■ INSTRUCTIONS FOR THE TASK
Take every line from the records below that includes the word "Yürüme".
▶
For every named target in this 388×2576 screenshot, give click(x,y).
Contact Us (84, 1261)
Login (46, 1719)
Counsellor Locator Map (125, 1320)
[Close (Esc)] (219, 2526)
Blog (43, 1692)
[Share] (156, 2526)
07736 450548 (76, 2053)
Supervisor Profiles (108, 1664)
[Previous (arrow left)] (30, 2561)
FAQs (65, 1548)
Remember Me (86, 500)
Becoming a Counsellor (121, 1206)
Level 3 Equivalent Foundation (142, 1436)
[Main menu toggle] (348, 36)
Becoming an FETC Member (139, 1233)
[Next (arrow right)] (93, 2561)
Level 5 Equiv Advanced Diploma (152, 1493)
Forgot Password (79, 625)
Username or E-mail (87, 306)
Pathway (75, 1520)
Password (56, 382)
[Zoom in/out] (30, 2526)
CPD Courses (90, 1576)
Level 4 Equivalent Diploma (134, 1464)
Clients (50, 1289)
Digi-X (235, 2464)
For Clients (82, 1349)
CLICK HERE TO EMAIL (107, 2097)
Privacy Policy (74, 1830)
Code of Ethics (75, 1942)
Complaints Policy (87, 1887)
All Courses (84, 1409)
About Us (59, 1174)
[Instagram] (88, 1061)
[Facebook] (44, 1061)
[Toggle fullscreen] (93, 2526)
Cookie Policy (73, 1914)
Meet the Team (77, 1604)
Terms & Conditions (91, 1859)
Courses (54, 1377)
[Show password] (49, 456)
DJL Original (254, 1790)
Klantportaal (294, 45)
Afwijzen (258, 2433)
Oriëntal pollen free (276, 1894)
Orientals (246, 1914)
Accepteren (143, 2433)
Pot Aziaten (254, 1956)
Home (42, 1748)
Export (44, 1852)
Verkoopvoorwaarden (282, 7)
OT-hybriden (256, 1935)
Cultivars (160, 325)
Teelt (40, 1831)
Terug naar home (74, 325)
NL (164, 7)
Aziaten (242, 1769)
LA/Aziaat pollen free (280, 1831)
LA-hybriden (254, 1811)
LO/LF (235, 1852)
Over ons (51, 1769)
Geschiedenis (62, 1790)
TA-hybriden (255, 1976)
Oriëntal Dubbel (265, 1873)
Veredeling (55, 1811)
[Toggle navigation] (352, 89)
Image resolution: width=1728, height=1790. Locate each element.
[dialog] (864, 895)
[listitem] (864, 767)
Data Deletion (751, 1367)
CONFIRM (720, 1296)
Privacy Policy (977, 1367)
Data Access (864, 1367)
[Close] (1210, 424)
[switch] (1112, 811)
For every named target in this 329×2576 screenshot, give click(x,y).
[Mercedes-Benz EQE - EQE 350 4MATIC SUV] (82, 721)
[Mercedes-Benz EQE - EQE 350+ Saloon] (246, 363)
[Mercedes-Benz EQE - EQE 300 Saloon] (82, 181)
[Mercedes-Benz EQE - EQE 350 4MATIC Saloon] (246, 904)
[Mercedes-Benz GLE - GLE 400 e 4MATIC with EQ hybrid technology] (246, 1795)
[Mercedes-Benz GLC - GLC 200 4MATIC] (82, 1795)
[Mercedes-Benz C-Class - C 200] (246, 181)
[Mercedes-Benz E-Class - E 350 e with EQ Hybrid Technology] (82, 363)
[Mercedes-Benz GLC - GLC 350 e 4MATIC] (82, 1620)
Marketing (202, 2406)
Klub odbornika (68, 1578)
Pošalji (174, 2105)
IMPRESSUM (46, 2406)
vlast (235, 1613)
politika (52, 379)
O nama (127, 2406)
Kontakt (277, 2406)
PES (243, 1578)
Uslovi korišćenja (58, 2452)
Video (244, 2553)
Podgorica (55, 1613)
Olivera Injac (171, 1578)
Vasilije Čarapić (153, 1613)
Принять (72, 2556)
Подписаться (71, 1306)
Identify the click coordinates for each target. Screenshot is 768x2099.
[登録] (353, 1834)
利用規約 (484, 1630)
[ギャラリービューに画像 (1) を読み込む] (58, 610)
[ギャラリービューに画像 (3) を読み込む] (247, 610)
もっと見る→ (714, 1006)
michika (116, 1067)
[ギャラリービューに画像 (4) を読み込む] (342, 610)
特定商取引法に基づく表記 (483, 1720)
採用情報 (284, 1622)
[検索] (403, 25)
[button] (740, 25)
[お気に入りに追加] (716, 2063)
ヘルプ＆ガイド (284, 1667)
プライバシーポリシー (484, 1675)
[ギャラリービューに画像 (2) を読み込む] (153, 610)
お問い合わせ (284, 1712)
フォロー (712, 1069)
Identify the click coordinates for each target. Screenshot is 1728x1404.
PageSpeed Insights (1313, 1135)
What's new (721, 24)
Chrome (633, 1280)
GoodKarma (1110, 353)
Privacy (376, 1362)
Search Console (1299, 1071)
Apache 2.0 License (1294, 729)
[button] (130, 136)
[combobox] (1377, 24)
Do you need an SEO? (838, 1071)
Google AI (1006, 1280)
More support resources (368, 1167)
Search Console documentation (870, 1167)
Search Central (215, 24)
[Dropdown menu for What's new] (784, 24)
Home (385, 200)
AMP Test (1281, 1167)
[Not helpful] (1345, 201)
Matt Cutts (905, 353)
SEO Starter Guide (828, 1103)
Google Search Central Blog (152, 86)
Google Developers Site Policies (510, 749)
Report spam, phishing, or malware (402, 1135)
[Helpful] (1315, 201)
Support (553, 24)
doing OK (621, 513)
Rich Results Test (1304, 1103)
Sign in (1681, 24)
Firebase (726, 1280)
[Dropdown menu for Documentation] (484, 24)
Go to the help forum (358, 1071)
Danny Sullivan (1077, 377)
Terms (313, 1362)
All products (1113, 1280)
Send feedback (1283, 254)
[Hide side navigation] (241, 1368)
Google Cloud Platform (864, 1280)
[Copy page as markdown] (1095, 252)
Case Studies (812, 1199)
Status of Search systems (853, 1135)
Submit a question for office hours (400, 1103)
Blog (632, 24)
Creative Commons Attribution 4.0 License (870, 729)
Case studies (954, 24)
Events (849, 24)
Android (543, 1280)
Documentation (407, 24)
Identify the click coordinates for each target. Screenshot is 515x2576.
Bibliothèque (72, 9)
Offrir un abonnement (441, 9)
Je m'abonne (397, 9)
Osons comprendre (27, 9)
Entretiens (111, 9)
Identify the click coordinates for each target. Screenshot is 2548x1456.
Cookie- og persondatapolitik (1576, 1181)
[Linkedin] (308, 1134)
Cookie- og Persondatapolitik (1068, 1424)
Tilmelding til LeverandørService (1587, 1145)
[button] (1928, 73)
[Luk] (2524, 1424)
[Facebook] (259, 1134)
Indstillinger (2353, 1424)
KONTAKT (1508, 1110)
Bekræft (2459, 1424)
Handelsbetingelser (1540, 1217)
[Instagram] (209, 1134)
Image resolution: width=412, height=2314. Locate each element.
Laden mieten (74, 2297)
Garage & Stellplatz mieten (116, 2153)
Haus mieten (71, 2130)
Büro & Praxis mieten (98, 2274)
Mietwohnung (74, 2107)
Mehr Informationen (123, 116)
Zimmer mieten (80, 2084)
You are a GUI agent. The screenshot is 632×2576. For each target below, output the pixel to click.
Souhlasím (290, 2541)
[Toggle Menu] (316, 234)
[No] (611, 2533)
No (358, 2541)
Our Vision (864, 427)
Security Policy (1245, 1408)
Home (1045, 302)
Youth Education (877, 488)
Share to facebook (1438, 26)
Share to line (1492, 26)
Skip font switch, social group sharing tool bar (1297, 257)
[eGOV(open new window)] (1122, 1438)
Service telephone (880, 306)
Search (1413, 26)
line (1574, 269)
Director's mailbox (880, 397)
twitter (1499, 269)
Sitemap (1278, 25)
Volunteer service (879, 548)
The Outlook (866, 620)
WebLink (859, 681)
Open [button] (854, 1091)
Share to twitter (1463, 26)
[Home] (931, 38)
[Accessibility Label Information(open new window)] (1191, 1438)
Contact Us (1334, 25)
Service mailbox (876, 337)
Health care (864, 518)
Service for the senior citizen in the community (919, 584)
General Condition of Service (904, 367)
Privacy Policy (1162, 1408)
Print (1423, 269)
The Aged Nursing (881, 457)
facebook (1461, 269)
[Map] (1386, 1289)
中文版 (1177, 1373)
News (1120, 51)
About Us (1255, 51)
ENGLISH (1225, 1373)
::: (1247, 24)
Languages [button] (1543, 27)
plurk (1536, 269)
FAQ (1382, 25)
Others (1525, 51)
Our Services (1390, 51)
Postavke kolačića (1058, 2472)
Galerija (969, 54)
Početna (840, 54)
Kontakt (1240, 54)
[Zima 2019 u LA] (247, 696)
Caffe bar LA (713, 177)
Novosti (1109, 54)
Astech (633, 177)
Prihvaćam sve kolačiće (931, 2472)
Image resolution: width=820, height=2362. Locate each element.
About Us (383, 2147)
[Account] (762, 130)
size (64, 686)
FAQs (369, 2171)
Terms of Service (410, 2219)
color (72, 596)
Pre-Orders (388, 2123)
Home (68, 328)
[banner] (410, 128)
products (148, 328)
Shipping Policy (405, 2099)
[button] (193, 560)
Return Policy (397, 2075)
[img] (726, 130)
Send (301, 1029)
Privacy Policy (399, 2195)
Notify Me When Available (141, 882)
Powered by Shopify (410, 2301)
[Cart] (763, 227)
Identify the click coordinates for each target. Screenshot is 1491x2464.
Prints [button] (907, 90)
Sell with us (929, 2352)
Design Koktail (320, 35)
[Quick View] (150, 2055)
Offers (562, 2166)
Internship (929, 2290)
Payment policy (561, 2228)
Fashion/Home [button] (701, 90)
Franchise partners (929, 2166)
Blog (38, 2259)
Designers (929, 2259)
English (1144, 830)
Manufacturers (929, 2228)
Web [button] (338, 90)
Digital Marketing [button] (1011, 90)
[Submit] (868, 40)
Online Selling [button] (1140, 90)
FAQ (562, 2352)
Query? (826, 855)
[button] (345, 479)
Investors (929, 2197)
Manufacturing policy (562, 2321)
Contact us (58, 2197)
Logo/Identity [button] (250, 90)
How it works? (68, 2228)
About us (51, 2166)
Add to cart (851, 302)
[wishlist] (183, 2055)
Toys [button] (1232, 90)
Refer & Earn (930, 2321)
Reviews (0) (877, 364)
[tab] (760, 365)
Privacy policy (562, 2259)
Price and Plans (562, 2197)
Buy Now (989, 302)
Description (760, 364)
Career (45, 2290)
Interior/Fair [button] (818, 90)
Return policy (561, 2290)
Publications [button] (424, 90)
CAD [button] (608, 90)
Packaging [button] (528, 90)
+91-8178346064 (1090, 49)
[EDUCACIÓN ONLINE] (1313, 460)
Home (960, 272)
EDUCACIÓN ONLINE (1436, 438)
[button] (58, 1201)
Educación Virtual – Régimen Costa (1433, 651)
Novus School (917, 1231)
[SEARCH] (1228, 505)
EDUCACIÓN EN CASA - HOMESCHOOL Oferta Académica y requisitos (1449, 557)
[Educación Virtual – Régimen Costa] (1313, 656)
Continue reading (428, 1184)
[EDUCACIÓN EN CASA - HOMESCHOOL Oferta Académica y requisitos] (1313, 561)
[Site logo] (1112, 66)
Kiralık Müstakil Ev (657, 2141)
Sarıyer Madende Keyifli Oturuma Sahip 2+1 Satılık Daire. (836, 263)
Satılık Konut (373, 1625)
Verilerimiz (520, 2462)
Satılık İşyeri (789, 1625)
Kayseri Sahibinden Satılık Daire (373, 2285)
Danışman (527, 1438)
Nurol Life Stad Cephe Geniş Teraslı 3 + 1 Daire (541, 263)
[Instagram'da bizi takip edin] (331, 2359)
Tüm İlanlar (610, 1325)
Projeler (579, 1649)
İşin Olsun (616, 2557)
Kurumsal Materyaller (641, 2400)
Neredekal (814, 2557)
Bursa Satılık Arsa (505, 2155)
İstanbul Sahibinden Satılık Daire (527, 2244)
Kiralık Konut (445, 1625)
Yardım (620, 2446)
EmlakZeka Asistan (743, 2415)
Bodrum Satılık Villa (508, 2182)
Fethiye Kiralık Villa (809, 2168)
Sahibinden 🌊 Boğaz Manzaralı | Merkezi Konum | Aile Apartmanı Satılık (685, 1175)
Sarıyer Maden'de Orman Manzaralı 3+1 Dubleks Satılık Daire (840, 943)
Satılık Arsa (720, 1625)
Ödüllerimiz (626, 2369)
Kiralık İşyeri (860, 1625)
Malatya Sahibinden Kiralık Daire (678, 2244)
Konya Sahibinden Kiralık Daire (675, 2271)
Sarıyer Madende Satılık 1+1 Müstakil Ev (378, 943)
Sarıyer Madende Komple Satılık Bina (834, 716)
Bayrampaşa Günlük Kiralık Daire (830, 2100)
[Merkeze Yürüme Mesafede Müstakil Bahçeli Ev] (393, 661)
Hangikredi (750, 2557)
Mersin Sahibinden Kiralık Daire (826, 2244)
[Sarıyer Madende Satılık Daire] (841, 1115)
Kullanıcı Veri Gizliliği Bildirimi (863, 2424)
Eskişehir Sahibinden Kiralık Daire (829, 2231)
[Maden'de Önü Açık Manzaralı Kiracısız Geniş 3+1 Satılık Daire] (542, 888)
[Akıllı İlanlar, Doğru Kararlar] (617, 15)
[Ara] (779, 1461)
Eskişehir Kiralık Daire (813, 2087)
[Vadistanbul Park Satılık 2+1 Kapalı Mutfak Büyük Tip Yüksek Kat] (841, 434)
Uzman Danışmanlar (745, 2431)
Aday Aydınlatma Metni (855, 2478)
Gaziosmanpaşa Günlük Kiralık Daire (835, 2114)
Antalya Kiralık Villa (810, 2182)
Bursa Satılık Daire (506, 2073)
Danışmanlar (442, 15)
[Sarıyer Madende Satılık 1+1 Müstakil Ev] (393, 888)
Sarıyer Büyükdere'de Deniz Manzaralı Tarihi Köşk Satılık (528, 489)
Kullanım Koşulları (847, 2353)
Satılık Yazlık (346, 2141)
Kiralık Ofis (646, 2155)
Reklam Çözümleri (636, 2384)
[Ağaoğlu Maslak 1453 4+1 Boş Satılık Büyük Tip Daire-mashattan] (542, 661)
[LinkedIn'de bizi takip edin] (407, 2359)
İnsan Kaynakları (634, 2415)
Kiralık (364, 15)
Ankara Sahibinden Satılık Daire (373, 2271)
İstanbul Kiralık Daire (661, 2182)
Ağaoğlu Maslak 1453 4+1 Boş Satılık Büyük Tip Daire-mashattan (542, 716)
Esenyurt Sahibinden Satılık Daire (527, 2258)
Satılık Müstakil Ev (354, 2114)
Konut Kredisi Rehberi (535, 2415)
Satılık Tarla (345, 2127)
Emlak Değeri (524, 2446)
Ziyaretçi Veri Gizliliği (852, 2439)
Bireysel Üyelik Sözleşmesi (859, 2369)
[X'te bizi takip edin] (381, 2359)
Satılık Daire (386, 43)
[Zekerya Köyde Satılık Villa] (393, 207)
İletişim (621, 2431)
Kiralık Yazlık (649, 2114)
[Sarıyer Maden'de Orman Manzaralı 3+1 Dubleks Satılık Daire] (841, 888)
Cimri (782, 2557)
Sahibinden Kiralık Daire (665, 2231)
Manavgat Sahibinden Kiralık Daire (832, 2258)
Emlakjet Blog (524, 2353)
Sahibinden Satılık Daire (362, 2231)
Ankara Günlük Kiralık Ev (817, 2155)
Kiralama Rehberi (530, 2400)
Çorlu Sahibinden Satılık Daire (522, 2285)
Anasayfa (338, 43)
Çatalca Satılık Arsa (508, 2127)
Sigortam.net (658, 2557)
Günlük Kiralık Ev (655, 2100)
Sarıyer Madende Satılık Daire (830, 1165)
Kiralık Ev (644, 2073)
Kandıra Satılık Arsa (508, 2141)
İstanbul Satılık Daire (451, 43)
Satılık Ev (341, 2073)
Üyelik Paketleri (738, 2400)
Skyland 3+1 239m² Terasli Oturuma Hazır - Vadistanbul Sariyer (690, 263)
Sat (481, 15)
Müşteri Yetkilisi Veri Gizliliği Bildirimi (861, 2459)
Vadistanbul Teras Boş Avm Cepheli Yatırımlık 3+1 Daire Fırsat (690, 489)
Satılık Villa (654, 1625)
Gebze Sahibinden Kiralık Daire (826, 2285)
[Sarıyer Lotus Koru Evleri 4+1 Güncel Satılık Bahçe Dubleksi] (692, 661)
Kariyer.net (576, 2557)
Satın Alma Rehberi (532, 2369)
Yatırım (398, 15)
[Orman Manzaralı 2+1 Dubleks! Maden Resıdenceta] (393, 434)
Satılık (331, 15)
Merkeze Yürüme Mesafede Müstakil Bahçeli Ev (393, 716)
◀
■ RESPONSE TO THIS EXERCISE
[Merkeze Yürüme Mesafede Müstakil Bahçeli Ev] (393, 661)
Merkeze Yürüme Mesafede Müstakil Bahçeli Ev (393, 716)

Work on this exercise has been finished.